Task statement – Continue the passage on diet, physical activity, and the built environment, starting after its last sentence.

Since that’s all been pushed out of the way by development, that means the food has to get shipped in from larger distances. And it means the people in Los Angeles who were eating their food, a lot of it shipped in from far away have a distant relationship with it. There’s also a distant psychological relationship with it because we just aren’t as concerned as people used to be about where it came from. But that’s changing, and more and more people do want to know the story of its food. And that story is something we’ll talk about in the class.

By the way, if we go back to this, another big part of disease — chronic disease that’s related to diet, is the physical activity part of the equation. As we’ll discuss in the class, and most of you probably know this, your body weight is a function of how many calories you take in and how many calories you burn off through metabolic processes but also physical activity. It used to be a lot easier to be physically active then it is today, and we’ll discuss this later in the class, but energy saving devices all over the place. You guys use computers, I used the typewriter when I started college, so I was burning more calories creating a paper than you guys have too. That wouldn’t seem like a lot of calories but you add that up across electric garage door openers, and electric toothbrushes, and windows on your car that you no longer have to crank, and of course you don’t have to get up and go across the room to change the channel on the television any longer, these things contribute a lot to a calorie deficit that used to be — there’s a calorie — there’s a deficit in how many calories are burning compared to before and part of that is our environment and the way the environment is structured.

There’s a group of people in the United States and elsewhere who studied something called the Built Environment — how the environment is built affects how much physical activity we get. So let’s look back at this picture here. Let’s just say that you have a child who lives up here, say in this cul-de-sac, and is friends with a child who lives over here. Now that’s probably not a very long distance and it’s the kind of distance where a kid could easily ride a bike, but of course no parent is going to let a child ride a bike from here to here because you’ve got the super highway in the middle, and the only way to get across it would be to go down here on this very busy road, figure out how to navigate over here, even if there is a walkway that one could ride a bike, and then maneuver over to here. The introduction to the super highway, which divides these communities in two, really affects physical activity a lot. You have- and another example of that that would be true, is let’s say you have a child who lives in this sort of circular area here, who lives here and is friends with a child who lives here. Then that’s not a very long distance, probably easily walkable in a few minutes; but that child can’t be walking through everybody’s yard. How do you get there? You go to go here, here and these could be busy roads, and so parents don’t want to do it because of safety reasons, so you see how — when the country used to be laid out in a grid, like say New York City still is today, then people walk to get to places. But when you have things like this, which is typical of suburban developments, it affects the physical activity a lot.

[Stored records]
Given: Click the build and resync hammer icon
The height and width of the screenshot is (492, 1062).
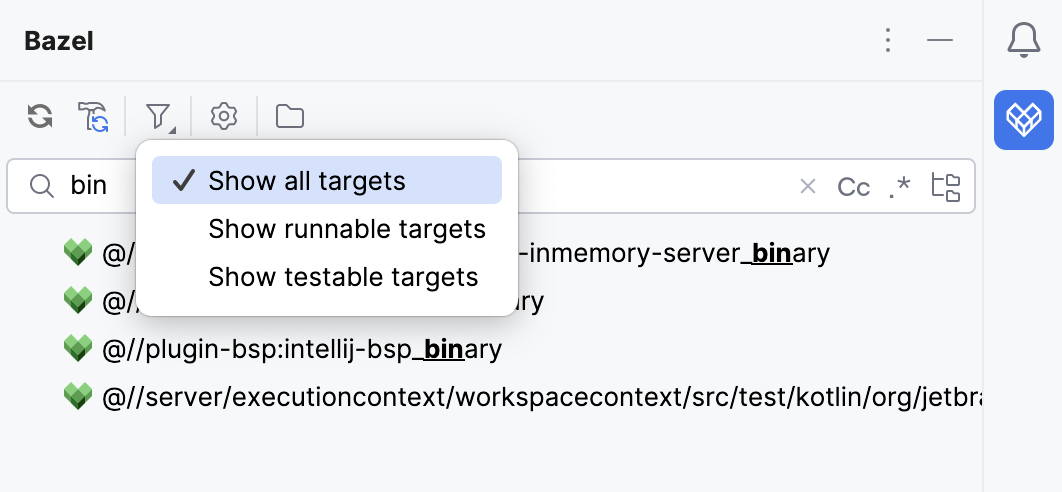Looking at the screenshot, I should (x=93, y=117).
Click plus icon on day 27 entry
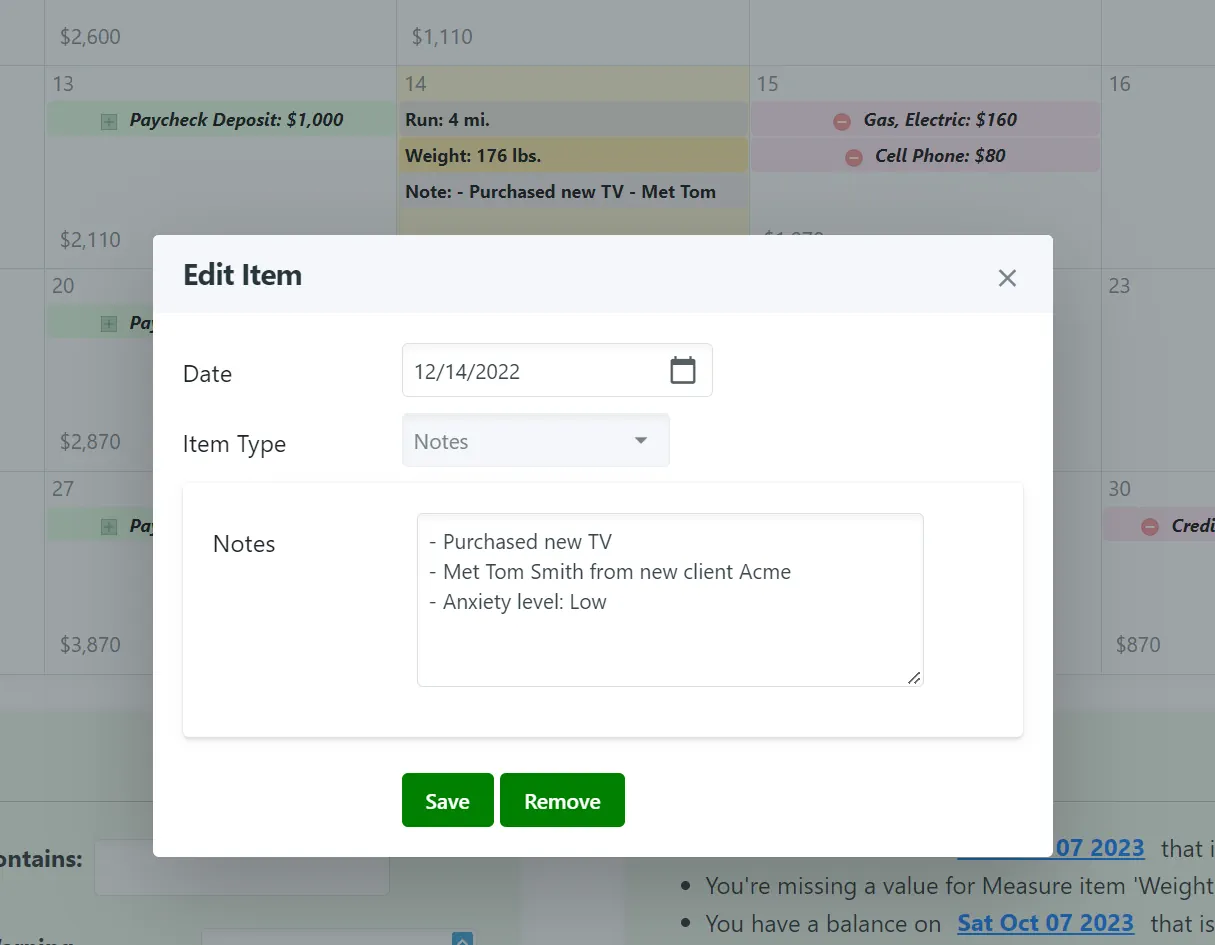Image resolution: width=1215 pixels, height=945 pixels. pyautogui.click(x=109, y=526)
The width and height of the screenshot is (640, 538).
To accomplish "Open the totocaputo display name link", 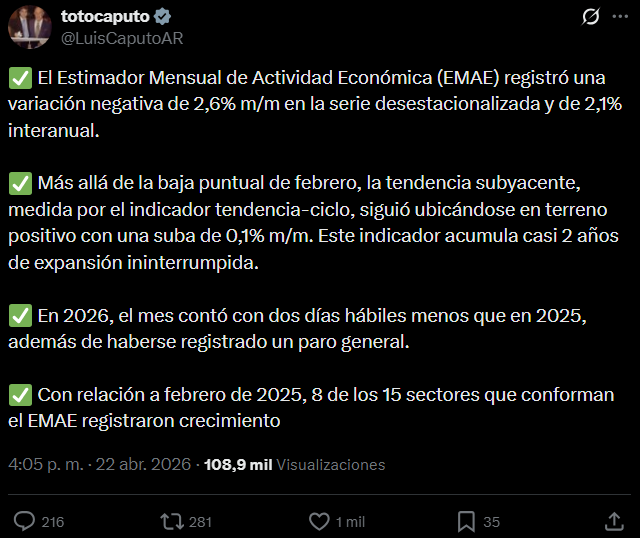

Answer to this task –
There have been some interesting surveys about people’s relationship with food and the Pugh Foundation did a survey that was published in April of 2006 that asked people how much — found out what percentage of people really enjoy eating. And in the — from 1989 to 2006 there was a pretty significant decline, but even in 1989 the numbers weren’t very high. Now there was probably a time when people enjoyed eating more. They weren’t eating all the time, their eating was confined to three meals a day, it was more likely to be a social event because the family was together, and the food had more — you had a better personal relationship with food. Why in the world, over that period of time, would people’s relationships with food get even worse?

Well it has to do with our distance from food, our psychological and physical distance from food, and the fact that we don’t appreciate it as much as we do because it’s everywhere all the time and we’ve been trained to eat outside of the normal meal times. How many of you have seen the Taco Bell series of advertisements for the fourth meal? Okay, common one, people see that now, well what that means is no longer is a three meal sufficient; there has to be a fourth. People are eating late at night, they’re eating early in the morning, and they’re basically eating all the time. So this is not a very positive sign and people are having a bad relationship with food. And what can be done to turn it around? In this same poll, people were asked if they were eating more junk food then they should. Men and women both said, in pretty high numbers, that they were eating more junk food then they should. Now you’d hope that it would be a small percentage of the population that would be affected by this but it’s not. It turns out to be a very high number. We have to ask why is this? Why are people eating too much junk food? Well, what would be your guesses? What are the factors? Go ahead.

Student: It’s cheap everywhere.

Professor Kelly Brownell: Okay, so availability and cost become two key issues. Yes, and somebody else had their hand up.

Student: [Inaudible]

Professor Kelly Brownell: Okay.

Student: [Inaudible]

Professor Kelly Brownell: Okay, marketing is a big factor. Yes?

Student: It tastes good.

Professor Kelly Brownell: Tastes good, yeah?

Student: It’s easy to get — I mean it’s easy to make too.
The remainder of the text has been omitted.